BAGIAN DOKUMEN.
Adalah benar pernyataan bahwa kesadaran kelas proletariat akan meningkat jika ada dialektika antara propaganda (yang terus menerus dari kaum revolusioner) dengan pengalaman perjuangan koletif massa. Dan sekarang coba kita lihat berapa banyak alat propganda kita dan berapa luas jangkaunnya ke tengah massa rakyat yang sedang terus berlawan? Lalu bandingkan dengan media massa borjuis, yang terus menerus meninabobokan massa, memanipulasi kesadaran palsu massa, bahkan hingga melakukan black propaganda terhadap ide-ide sosialisme—pada tahun 2006 media massa yang dikuasai borjuis mencapai 6,026 juta eksemplar untuk jenis surat kabar harian; dan jika seluruh media cetak dijumlahkan maka totalnya mencapai mencapai 17,374 juta eksemplar; itu artinya 1 media massa borjuis di baca 38 orang Indonesia [3].

Coba bandingkan dengan Harian Rakjat [4], organ PKI yang pertama kali terbit tahun 1951, tirasnya mencapai 2.000 eks per hari, dan berkembang dalam waktu dua tahun menjadi 12.500 eks. Pada 1956, Harian Rakjat meningkat menjadi 55.000 eks, mengungguli penerbitan lain seperti Pedoman (koran Partai Sosialis Indonesia) dengan 40.000 eks; atau Abadi (koran Masjumi) dengan 34.000 eks. PKI juga menerbitkan bulanan dalam bahasa Inggris, Monthly Review, yang pada tahun 1954 diubah menjadi Review of Indonesia. Oplah tersebut jelas sangat besar jika dibandingkan dengan jumlah penduduk Indonesia pada saat itu dan dengan tingkat buta huruf yang masih tinggi.

BAGIAN DATA.
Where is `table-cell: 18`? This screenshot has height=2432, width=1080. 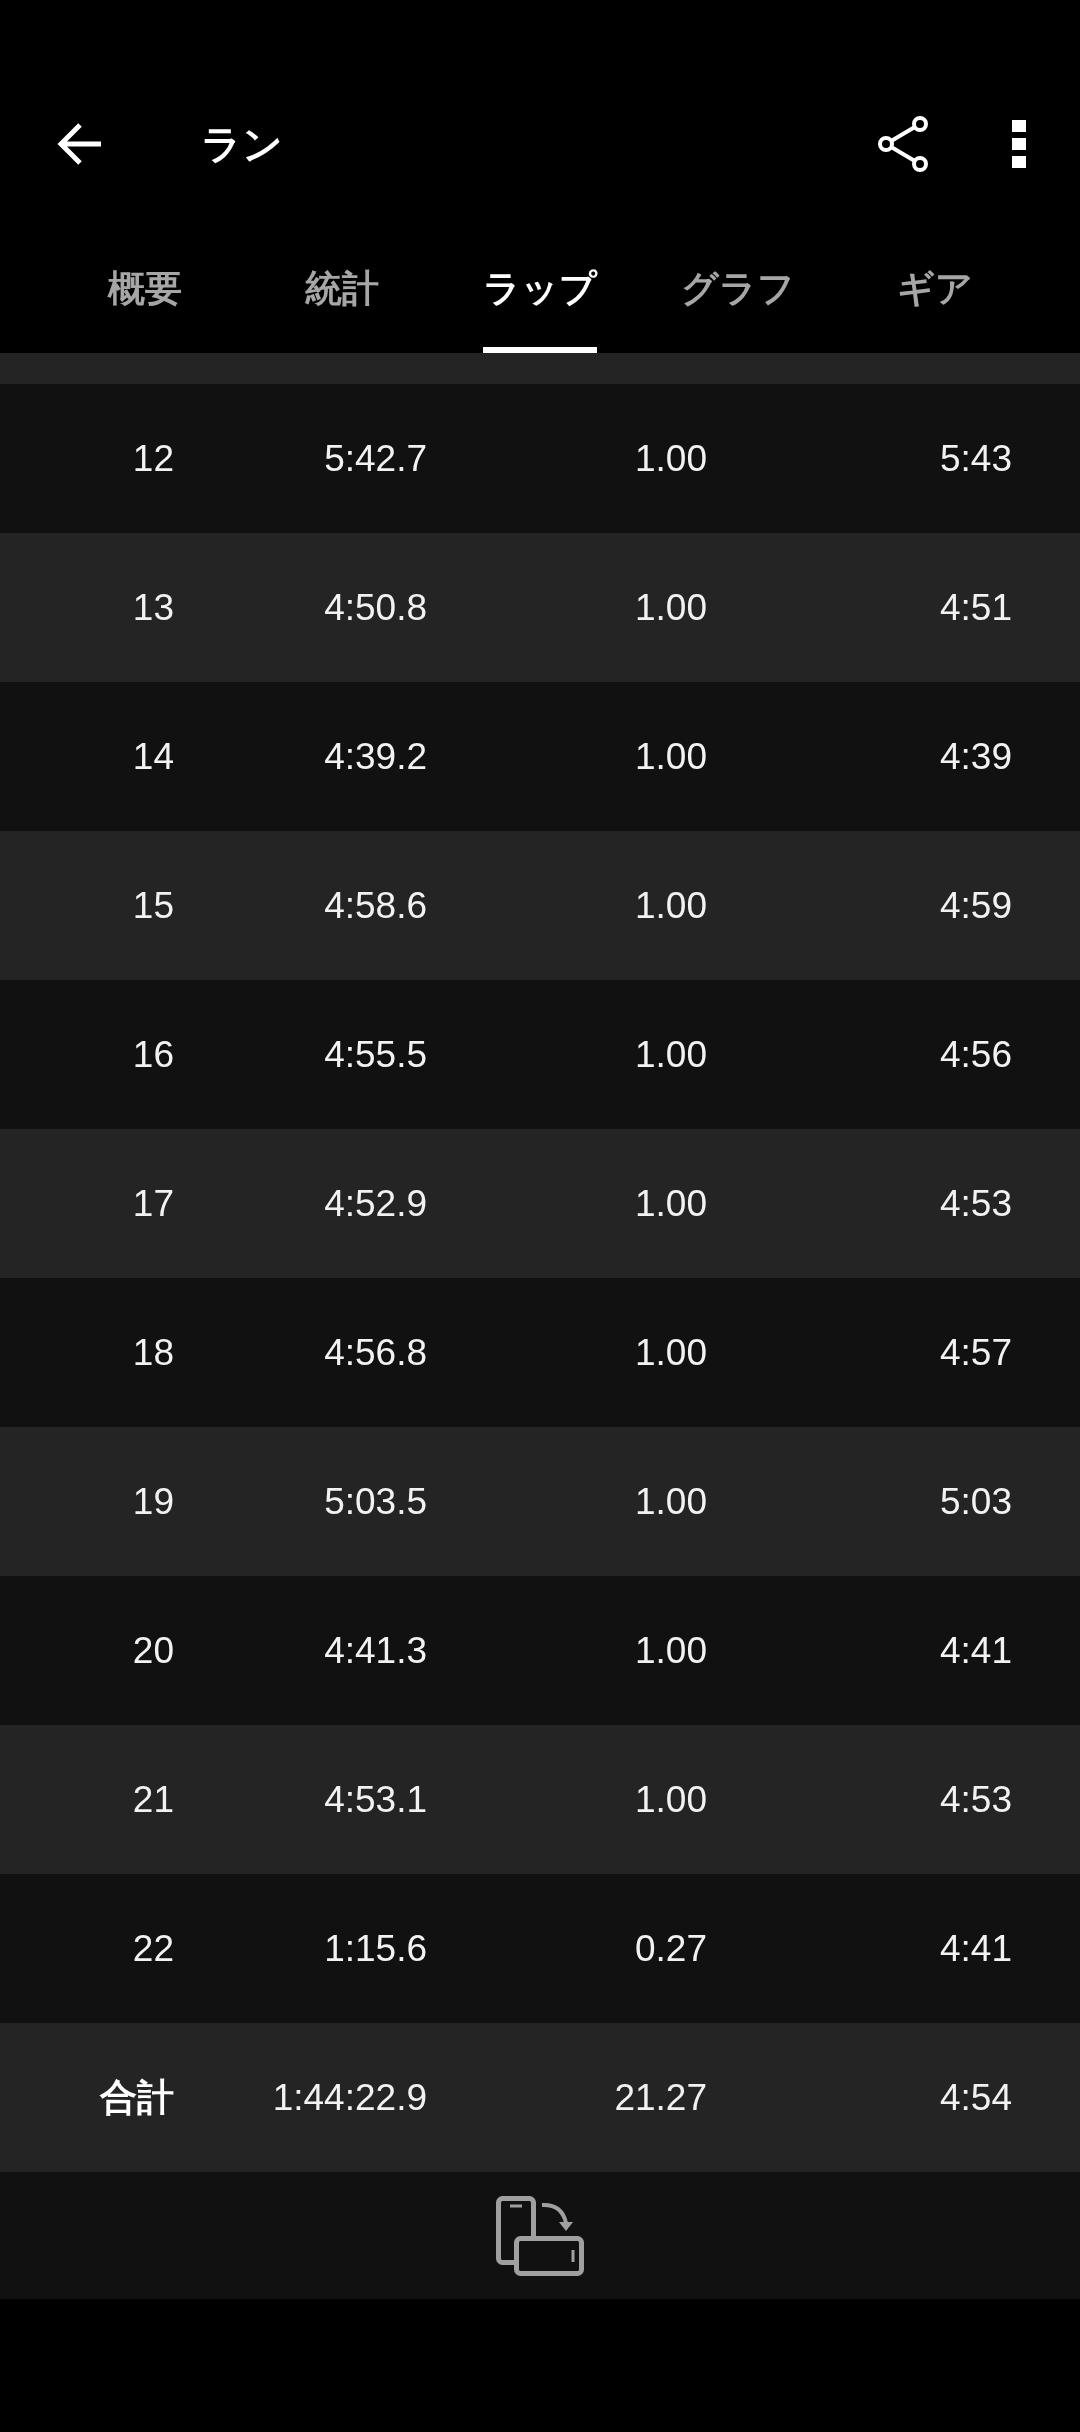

TUGAS.
Teruskan tulisan di atas tentang propaganda dan oplah surat kabar, mulai setelah kalimat terakhirnya.

JAWABAN TERTULIS.
Apakah kita masih berpikir, koran bukan sebagai taktik utama?

Pembangunan persatuan (front) gerakan

Landasan obyektif kenapa persatuan Gerakan adalah keharusan (lagipula memungkinan untuk dibentuk) adalah:

1. Musuh-musuh rakyat terlalu kuat, baik musuh dalam negeri maupun musuh dari luar negeri.
Musuh yang dimaksud adalah kekuatan politik yang menjadi kaki tangan imperialis maupun kekuatan politik yang anti demokrasi, atau keduanya. Kekuatan politik yang menjadi musuh rakyat cenderung mengambil posisi sebagai agen imperialis sekaligus anti demokrasi—dalam kadar tertentu bisa kelihatan pro demokrasi, namun sejatinya hingga sekarang tidak mampu melepaskan diri dari kekuatan politik tentara.

2. Mayoritas rakyat mengalami penindasan, dan sebagian di antaranya sedang berlawan (baik dengan platform tuntutan yang lebih programatik maupun yang spontan).

3. Semakin banyak organisasi rakyat yang bermunculan terutama di kalangan kaum buruh dan kaum tani, baik yang bersifat nasional maupun lokal.

4. Pengalaman persatuan gerakan (yang berhasil menjatuhkan Soeharto, atau yang ”berhasil” menolak berbagai kebijakan pemerintah, masih membekas di ingatan kolektif kaum gerakan dan massa rakyat.

5. Belum ada persatuan gerakan yang mampu memberikan harapan—dalam makna perspektif—dalam memimpin gerakan rakyat dan perlawanan massa rakyat.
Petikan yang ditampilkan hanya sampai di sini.